Its been ten years since Google's Autonomous car passed the first US State Self-Driving test in Nevada. A landmark in the space of self-driving cars or autonomous vehicles, a field with its origins going back to the 1980s. Every year since Google's achievement, it felt the dream of autonomous pods carrying us from place to place is just a hands length away. Yet, in reality, we are still way far away from that dream.

However, AI and semiconductor giant NVIDIA is on a different path regarding innovation in autonomous vehicles. And at GTC 2022 keynote earlier this week, NVIDIA founder and CEO Jensen Huang described how the company is advancing fundamental technologies and announced new breakthroughs in AI, the metaverse, gaming, data centre and high-performance computing, robotics, healthcare and, notably, autonomous vehicles.
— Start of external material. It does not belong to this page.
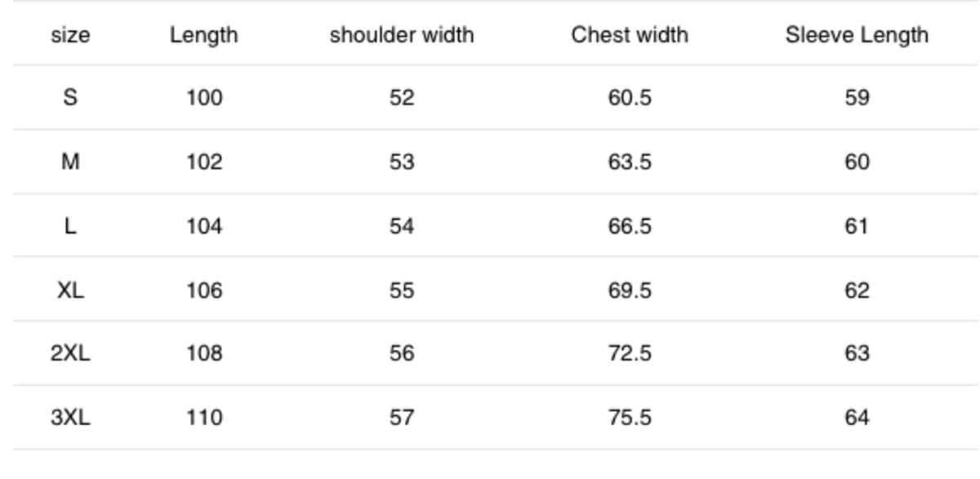The image size is (980, 479).
Task: Click sleeve length value 59
Action: pos(857,98)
I described our work in two ways. One way is the end-to-end result from the Hyperion eight sensor suite and computer architecture all the way into our perception, our localization, our mapping, and our planning systems that led to the car driving by itself in an urban environment door-to-door, address to address. And so, on the one hand, I describe it end to end, said Jensen Huang to INDIAai. 

One of the breakthrough announcements from the GTC keynote this year is the Neural Reconstruction Engine, which is a new AI toolset for the NVIDIA DRIVE Sim simulation platform that uses multiple AI networks to turn recorded video data into a simulation. The new pipeline uses AI to automatically extract the key components needed for simulation, including the environment, 3D assets and scenarios. These pieces are then reconstructed into simulation scenes that have the realism of data recordings but are fully reactive and can be manipulated as needed. Achieving this level of detail and diversity by hand is costly, time-consuming and not scalable.
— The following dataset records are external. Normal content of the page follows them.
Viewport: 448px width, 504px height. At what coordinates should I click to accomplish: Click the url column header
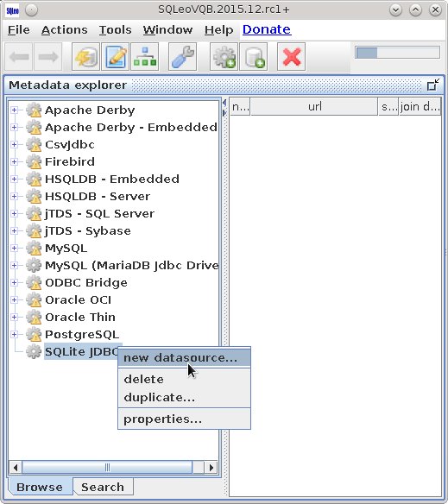(314, 106)
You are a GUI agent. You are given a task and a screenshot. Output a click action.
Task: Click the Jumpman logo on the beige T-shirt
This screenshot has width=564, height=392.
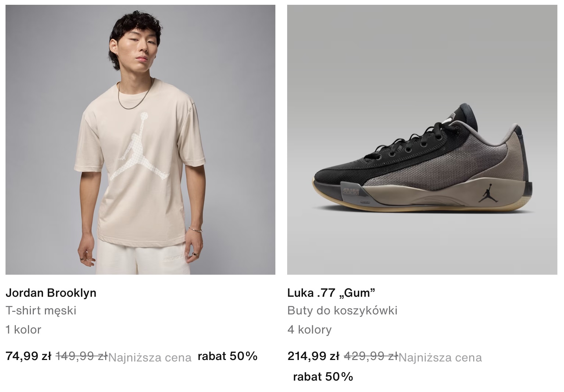[x=139, y=147]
Even though the NVIDIA DRIVE Sim platform and AI toolsets such as Neural Reconstruction Engine offer end-to-end solutions for autonomous driving, it isn't the only approach the company is taking. 

"In almost every single case, I also describe it in its parts," said Huang. 
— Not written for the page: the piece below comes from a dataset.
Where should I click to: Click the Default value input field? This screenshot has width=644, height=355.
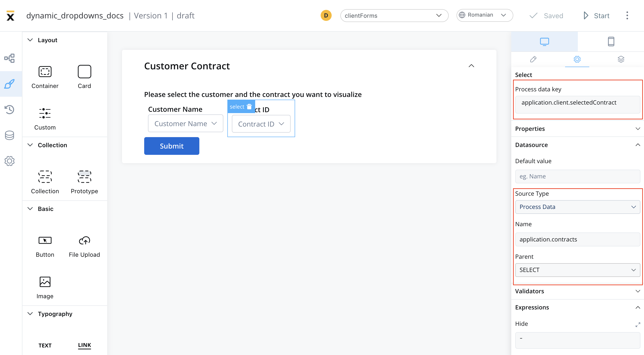(578, 176)
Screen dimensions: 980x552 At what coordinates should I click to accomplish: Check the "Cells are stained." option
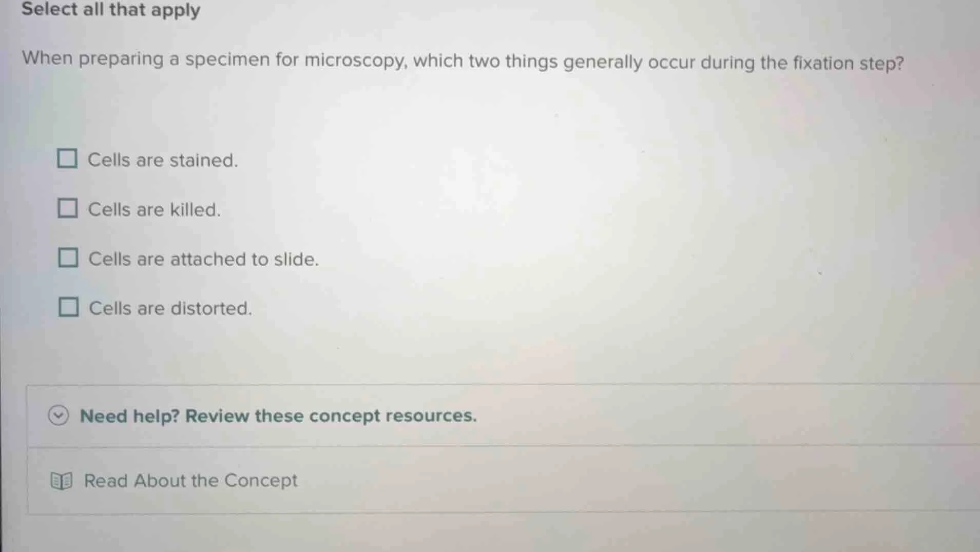(x=68, y=159)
"For example, a customer could decide to use our synthetic data generation system. A customer could decide to use our simulation system. A customer could decide to use our mapping system, and this way, we could adapt the components of this end-to-end system, which is very complicated," he added.

"We could take the components of the end-to-end systems and let customers who are building maybe an AMR for a logistics warehouse or an autonomous truck inside the campus or an autonomous shuttle for a university campus or, you know, airport. They could take the pieces of our technology and apply it to their own use case so that they don't have to build it. And they could, they could adapt this robotics machine learning pipeline to their own application." he added.

In fact, with this approach in mind NVIDIA introduced DRIVE Thor, which combines the transformer engine of Hopper, the GPU of Ada, and the amazing CPU of Grace. The new Thor superchip delivers 2,000 teraflops of performance, replacing Atlan on the DRIVE roadmap, and providing a seamless transition from DRIVE Orin, which has 254 TOPS of performance and is currently in production vehicles.